Entries shown START

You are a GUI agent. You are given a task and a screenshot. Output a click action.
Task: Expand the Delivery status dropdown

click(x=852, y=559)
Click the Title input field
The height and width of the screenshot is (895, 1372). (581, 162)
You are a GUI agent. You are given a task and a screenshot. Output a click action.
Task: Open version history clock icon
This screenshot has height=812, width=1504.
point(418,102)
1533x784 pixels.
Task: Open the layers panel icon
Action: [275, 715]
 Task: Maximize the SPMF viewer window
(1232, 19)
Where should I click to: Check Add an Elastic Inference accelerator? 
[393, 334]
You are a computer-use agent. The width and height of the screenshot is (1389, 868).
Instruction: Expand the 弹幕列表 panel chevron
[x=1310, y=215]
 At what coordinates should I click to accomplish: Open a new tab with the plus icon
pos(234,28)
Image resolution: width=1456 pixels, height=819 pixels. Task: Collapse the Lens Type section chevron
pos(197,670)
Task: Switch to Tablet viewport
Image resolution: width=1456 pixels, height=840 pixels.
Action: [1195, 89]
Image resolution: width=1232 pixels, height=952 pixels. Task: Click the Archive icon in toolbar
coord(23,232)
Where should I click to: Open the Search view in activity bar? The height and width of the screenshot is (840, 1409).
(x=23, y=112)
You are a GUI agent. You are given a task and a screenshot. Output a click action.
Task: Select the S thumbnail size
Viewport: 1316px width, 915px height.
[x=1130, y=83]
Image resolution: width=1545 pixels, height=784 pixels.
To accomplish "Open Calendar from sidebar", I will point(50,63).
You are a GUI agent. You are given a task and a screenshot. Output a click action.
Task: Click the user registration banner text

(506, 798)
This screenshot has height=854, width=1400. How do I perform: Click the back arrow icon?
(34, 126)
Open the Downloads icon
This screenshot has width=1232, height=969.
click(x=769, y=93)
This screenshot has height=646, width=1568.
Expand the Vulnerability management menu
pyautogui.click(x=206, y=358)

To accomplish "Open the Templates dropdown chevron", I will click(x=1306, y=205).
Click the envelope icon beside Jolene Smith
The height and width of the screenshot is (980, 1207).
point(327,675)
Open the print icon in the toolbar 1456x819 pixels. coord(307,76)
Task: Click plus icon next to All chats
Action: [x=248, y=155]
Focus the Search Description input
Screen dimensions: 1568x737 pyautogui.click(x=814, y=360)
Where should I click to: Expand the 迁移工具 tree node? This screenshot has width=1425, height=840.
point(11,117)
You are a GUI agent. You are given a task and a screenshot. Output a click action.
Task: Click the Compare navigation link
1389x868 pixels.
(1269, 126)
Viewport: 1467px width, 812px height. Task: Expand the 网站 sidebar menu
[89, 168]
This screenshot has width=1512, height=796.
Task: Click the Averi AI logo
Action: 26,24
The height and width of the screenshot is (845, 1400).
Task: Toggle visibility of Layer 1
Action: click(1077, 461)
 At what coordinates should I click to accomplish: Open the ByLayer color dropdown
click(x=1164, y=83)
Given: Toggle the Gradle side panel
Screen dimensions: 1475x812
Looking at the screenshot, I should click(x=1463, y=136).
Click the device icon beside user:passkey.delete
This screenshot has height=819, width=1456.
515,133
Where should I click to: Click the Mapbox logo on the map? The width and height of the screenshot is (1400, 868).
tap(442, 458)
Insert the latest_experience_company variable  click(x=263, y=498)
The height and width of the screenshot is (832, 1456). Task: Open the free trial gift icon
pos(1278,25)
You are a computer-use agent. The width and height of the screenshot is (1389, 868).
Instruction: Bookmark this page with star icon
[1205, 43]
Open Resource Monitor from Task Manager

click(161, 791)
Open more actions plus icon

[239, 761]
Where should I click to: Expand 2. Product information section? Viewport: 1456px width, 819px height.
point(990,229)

Entries shown END

### Task brief
Within the material above, transcribe exactly the lines that run from the line holding "Viewport: 1467px width, 812px" through the line holding "Insert the latest_experience_company".

### Answer to this exercise
Viewport: 1467px width, 812px height. Task: Expand the 网站 sidebar menu
[89, 168]
This screenshot has width=1512, height=796.
Task: Click the Averi AI logo
Action: 26,24
The height and width of the screenshot is (845, 1400).
Task: Toggle visibility of Layer 1
Action: click(1077, 461)
 At what coordinates should I click to accomplish: Open the ByLayer color dropdown
click(x=1164, y=83)
Given: Toggle the Gradle side panel
Screen dimensions: 1475x812
Looking at the screenshot, I should click(x=1463, y=136).
Click the device icon beside user:passkey.delete
This screenshot has height=819, width=1456.
515,133
Where should I click to: Click the Mapbox logo on the map? The width and height of the screenshot is (1400, 868).
tap(442, 458)
Insert the latest_experience_company variable  click(x=263, y=498)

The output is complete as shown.